I confess: Hillary Clinton has never appealed to me. There have been so many Hillary Clintons that I suspect that none was authentic. In any case, the young Hillary was a fashionable leftie. No, she wasn't Bill Ayers. But her Wellesley commencement address was especially trite when trite was the rule. She worked for a communist law firm. She was faddish when independent thinking was what the country needed.
Hillary then went to Little Rock, armed with a Yale Law School diploma, and worked for another law firm, this one positively sleazy. She was the haughty wife of the coy governor and got herself mired in small time corruptions. Not big-time, it is true, and thank God for that. From the state capitol to the White House, her ambitions grew along with Bill's. No special fault here either. But her ambitions were not just careerism or even avarice but greater and greater pretension: "the politics of meaning," "it takes a village." Her husband bestowed on her the project to remake in its entirety the American health care system, a subject about which she knew virtually nothing and which, after its defeat in Congress, became a task that would linger unattended for the better part of two decades.
So the fact is that she is not a committed leftist at all. She is something worse: like Bill, a committed situanionalist. Hillary is not a person of principle. She is a person of shifting position. The best you can say of her, then, is that she is flexible, endlessly felxible.
Now, if Barack Obama has actually offered Hillary the post of secretary of state, he has reversed what most Americans thought was one of the much sought-after consequences of his nomination and his electoral victory. That is, sought after by the voters. And this was to end the Clinton dominion in American politics. That's certainly what the primaries were about. Once Obama freed himself and the party from the vice presidential blackmail almost everyone assumed that, with Joe Biden as their candidate's running-mate, the Democratic nominee did not need the experience of someone who'd visited 81 capitals for a day or two or who'd been to Bosnia "under fire" or who kissed Suha Arafat right only moments after the pampered lady had accused Israel of spreading cancer in the West Bank.

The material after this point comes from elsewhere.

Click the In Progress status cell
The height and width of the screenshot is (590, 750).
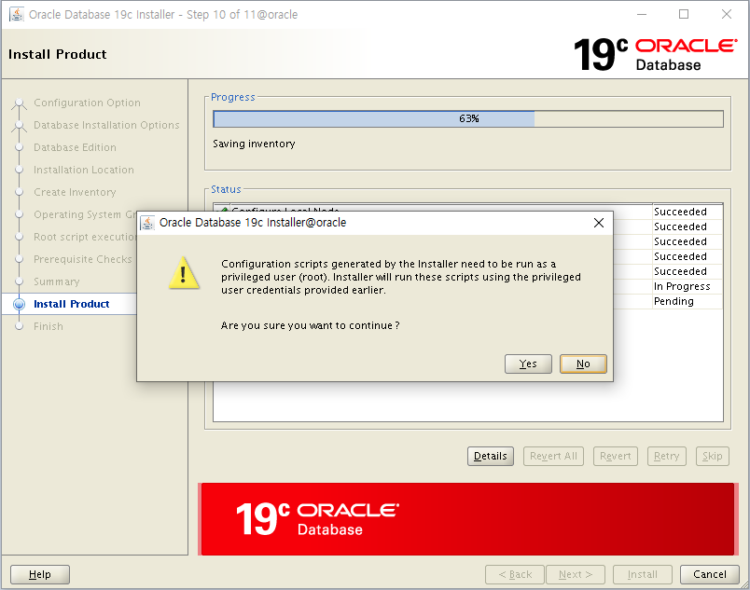[x=686, y=287]
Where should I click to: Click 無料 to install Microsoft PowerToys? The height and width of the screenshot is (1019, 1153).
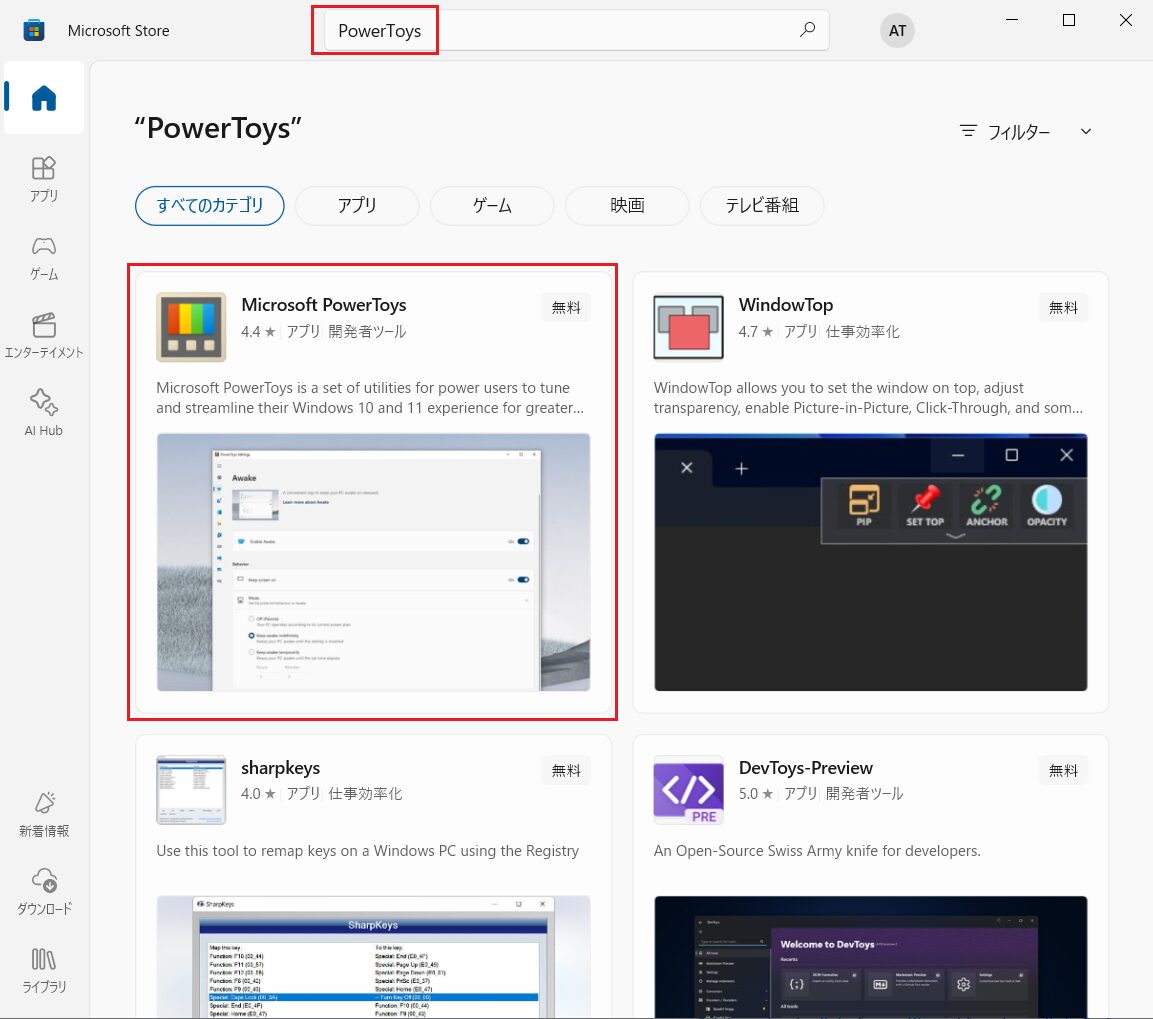pos(565,307)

It is a fact that in the weeks after the Denver convention she conducted herself as a party loyalist which, of course, her irritable and clinically self-obsessed husband did not. Hillary is an OK senator. But, then, we don't have many titans these days. So there would be nothing wrong with her hanging around Capitol Hill for as long as Senator Byrd has, gaining dollars for New York as Byrd did for West Virginia.

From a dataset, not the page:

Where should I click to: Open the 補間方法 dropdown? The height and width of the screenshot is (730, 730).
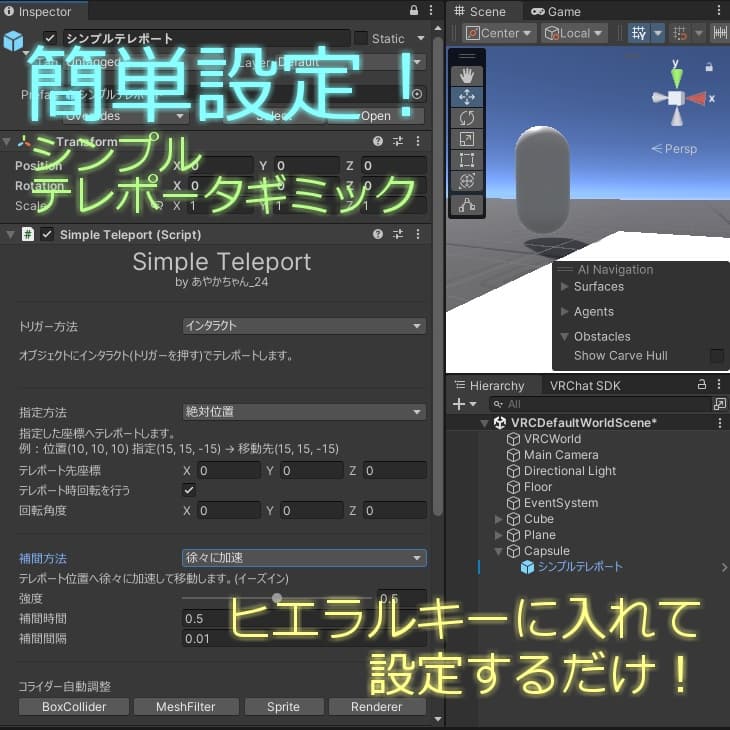304,557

Now, if truth be told, I believe my views on matters of foreign policy -both specific (Russia, China, Iran, Israel, Venezuela) and more general (human rights, international organizations, and that fictional construct "soft power")- are closer to Hillary's than to Bill Richardson, very much a light-weight, or Chuck Hagel or Richard Lugar's. Heaven help us, if one of them was Obama's selection. Still, the fact is that Mrs. Clinton, for all her practice in greeting foreign visitors and hosts, does not know much about international affairs. Certainly not as deeply or as texturally as the vice president-elect who has made it his Senate specialty. Yes, Biden may, in some people's view, talk too much. But these are matters that can't be dealt with in sound-bites. We should be grateful for complicated explanations: simple ones are lies.

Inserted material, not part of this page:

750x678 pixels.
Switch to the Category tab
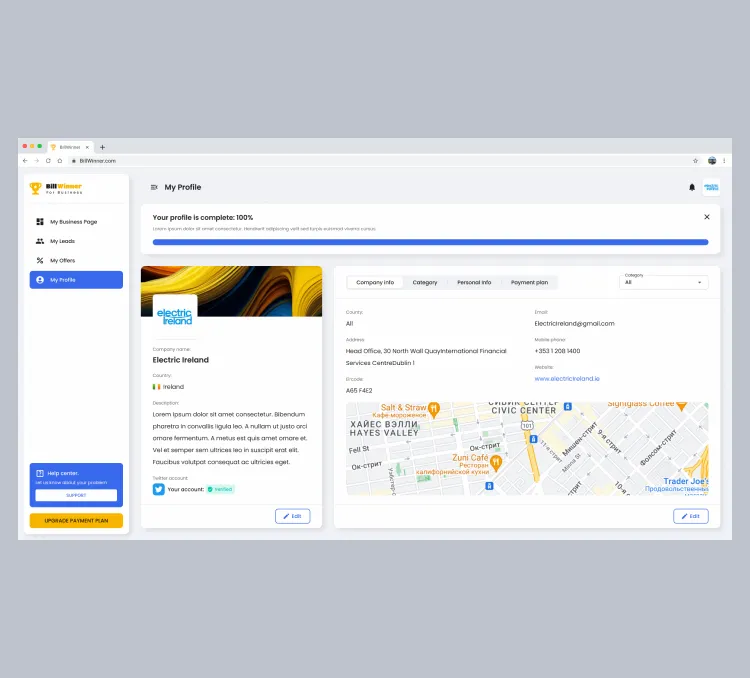(x=425, y=282)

There is not, after all, a dearth of qualified men and women for secretary of state: Richard Holbrooke, for example, who has had more experience in American foreign policy than anyone else mentioned for the post. This intimacy with grave issues includes Bosnia to which the solution was made from his architecture and handiwork. This kind of seasoning is rare. Were Hillary actually to be at State the post of National Security Adviser becomes infinitely more important. You dare not have anyone less bright and less knowledgeable than Holbrooke. And there'nt are many people brighter or more knowledgeable.
Now, my readers know that I've had my personal differences with John Kerry although, as I was saying to friends last night, they go back 35 or 40 years and had just festered. Nonetheless, if you want clarity of purpose as we had clarity of purpose with Dean Acheson and a real bond with our distanced allies, Kerry should be the choice. Does he have too much faith in the United Nations? Yes. But you don't see Hillary fashioning a foreign policy of which the U.N. is not the core.
There are others lower down the celebrity line. Dennis Ross, for example, has risen through the Foggy Bottom ranks which is not a liability, given the chaos at State. He also knows that there are moral issues that diplomats don't want to consider, and he would insist that they do: his peers in other foreign ministries and his own American foreign service staff.
So the question is why would Obama choose -if, indeed, he has- someone who brings high drama, virtually hysterical drama to any scene she's in. Her purpose has been self-evident: she wants to be president. Her husband's? To be where the action is. His foundation is now widely viewed as a public relations sham. Since he is now washed up (in contrast to Al Gore who has made a brilliant new life for himself) he now has to rely on the missus.
If Obama designates Hillary she will be ready for another run at the White House in 2016, when she is 70 and almost the age of John McCain. Like John Nance Garner, FDR's vice president, who ran against the sitting president in the Democratic primaries in 1940.
I believe Barack is playing with fire.